(Items from a dataset)
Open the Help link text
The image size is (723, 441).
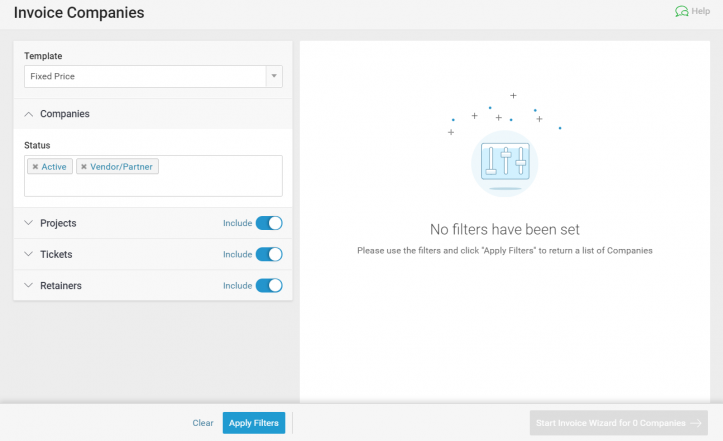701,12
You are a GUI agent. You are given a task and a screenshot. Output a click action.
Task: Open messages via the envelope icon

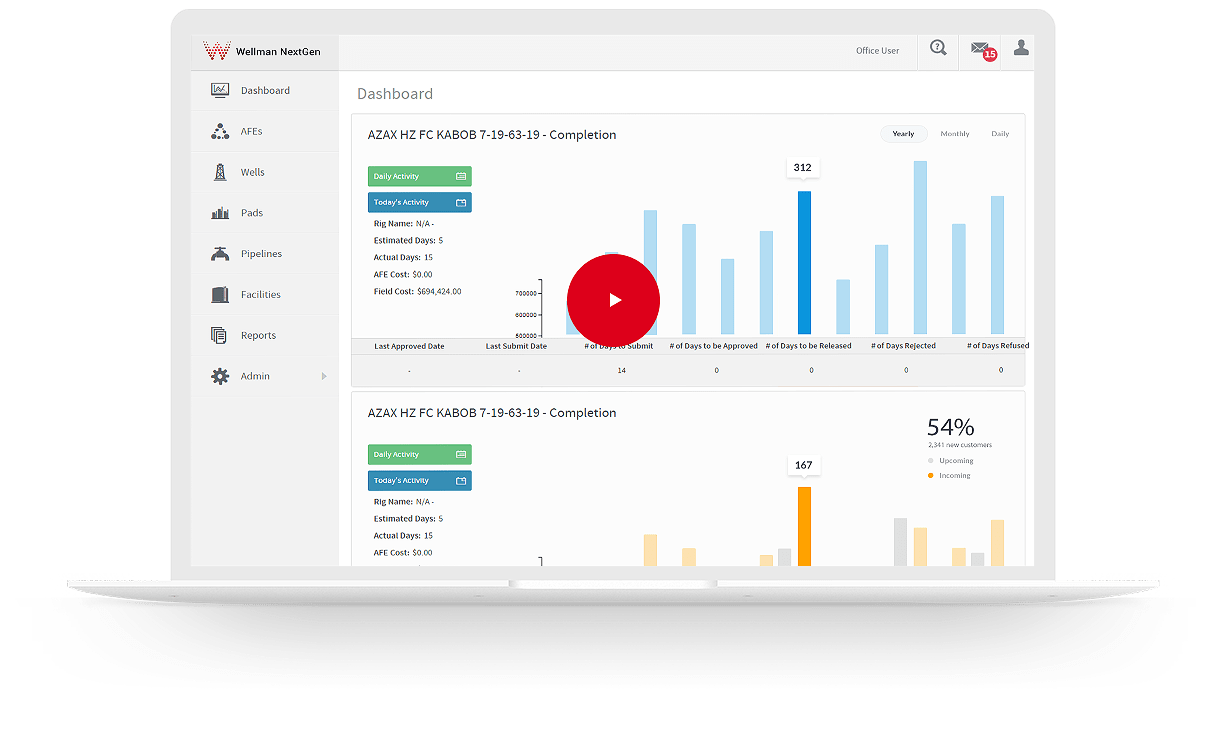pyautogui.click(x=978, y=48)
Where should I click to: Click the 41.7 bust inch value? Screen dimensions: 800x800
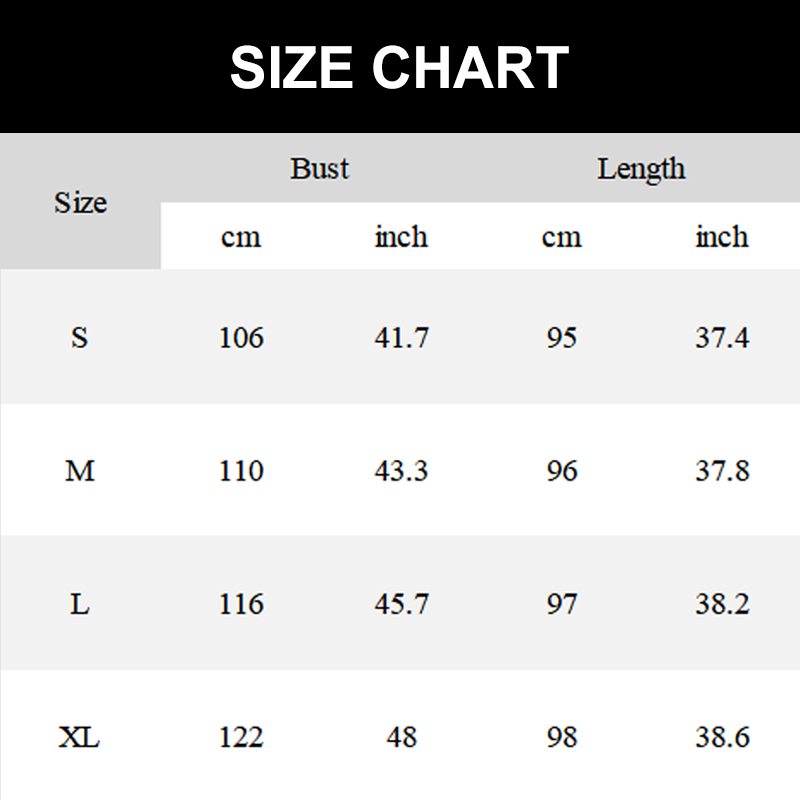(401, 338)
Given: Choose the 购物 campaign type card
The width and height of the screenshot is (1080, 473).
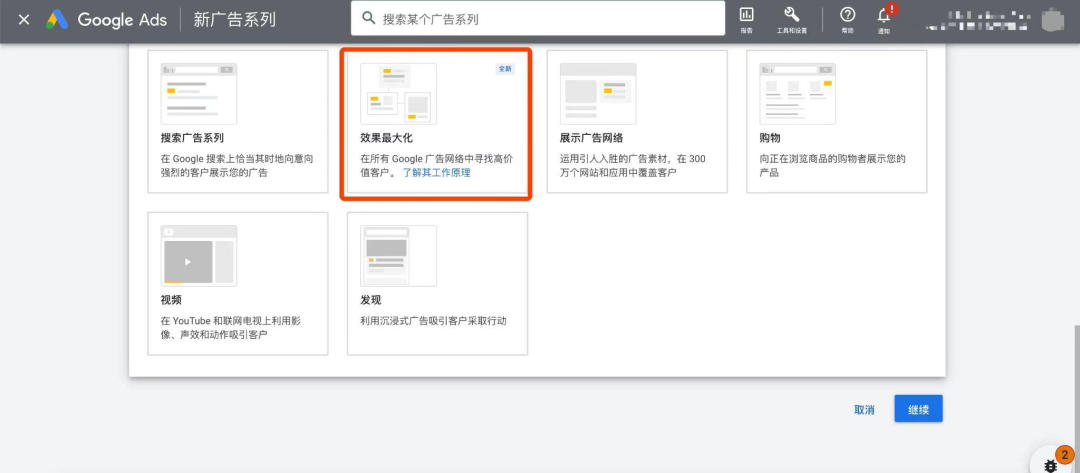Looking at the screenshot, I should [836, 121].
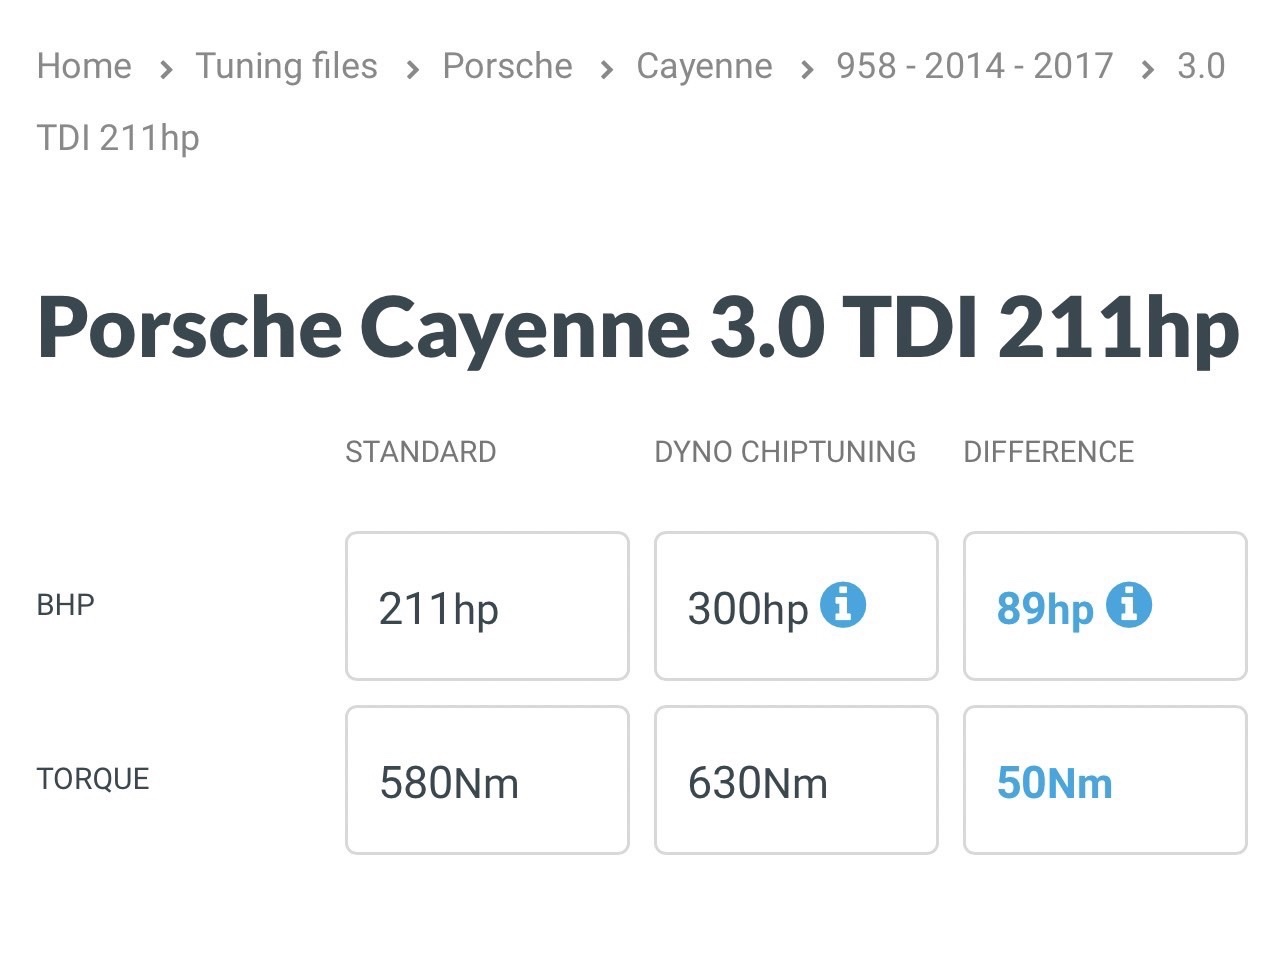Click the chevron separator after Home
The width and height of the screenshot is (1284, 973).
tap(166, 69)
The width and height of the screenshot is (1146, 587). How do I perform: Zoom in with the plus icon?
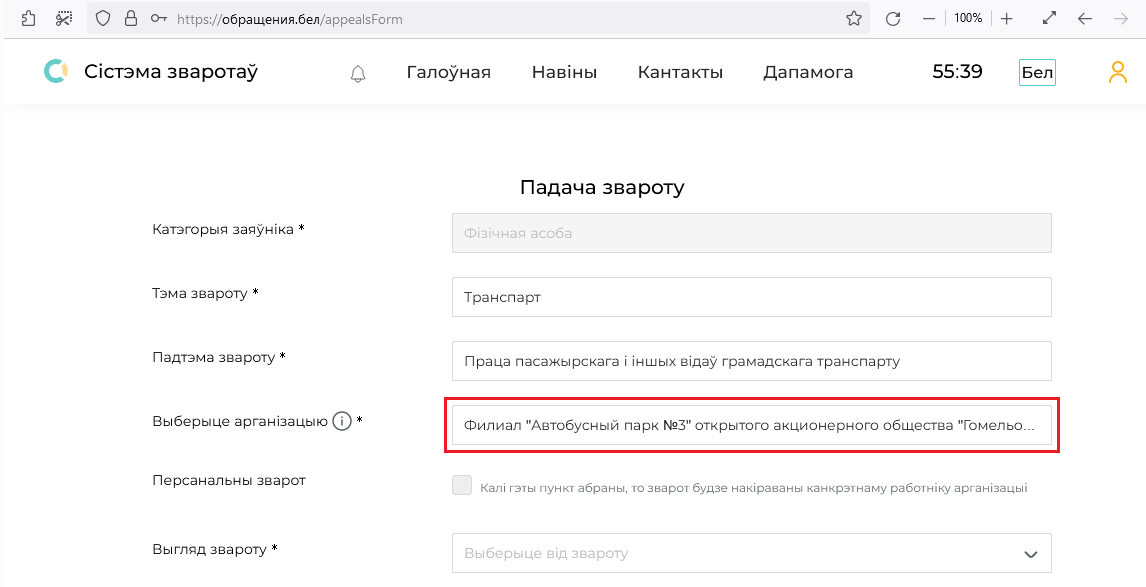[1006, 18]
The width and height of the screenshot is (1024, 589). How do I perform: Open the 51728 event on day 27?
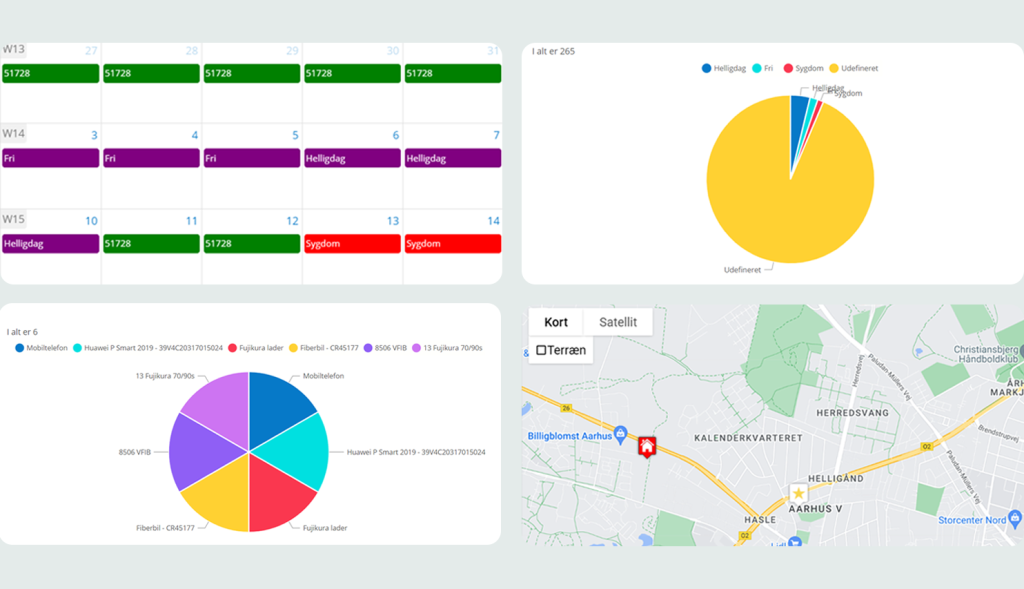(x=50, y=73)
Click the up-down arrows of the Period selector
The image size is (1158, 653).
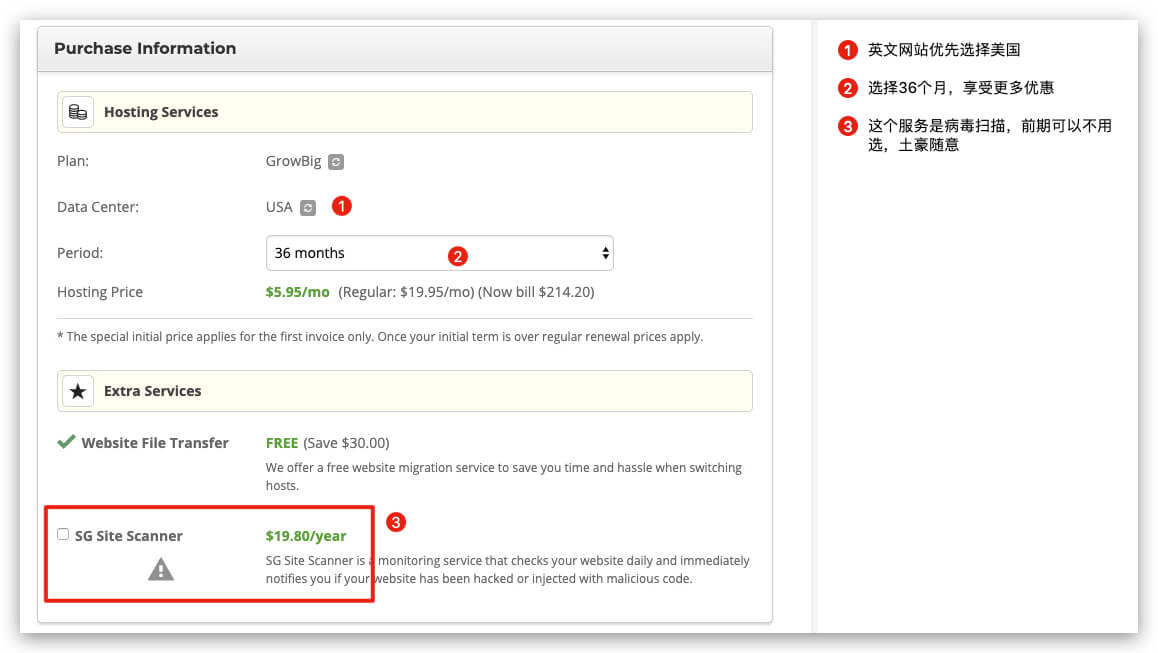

WORK INSTRUCTION -
Every line of the data is to be transcribed exactly, and no picture is to be included.

YOUR RESPONSE -
Open the Help link text
The image size is (723, 441).
701,12
You are a GUI agent. You are given a task and a screenshot. Output a click action.
Task: Open messages via the envelope icon

pyautogui.click(x=978, y=48)
Where should I click to: Click the 41.7 bust inch value? Screen dimensions: 800x800
(401, 338)
Given: Choose the 购物 campaign type card
The width and height of the screenshot is (1080, 473).
Looking at the screenshot, I should [836, 121].
Click the chevron separator after Home
The width and height of the screenshot is (1284, 973).
tap(166, 69)
The width and height of the screenshot is (1146, 587). How do I perform: Zoom in with the plus icon?
[1006, 18]
The width and height of the screenshot is (1024, 589). How do I perform: Open the 51728 event on day 27?
(x=50, y=73)
Click the up-down arrows of the Period selector
The image size is (1158, 653).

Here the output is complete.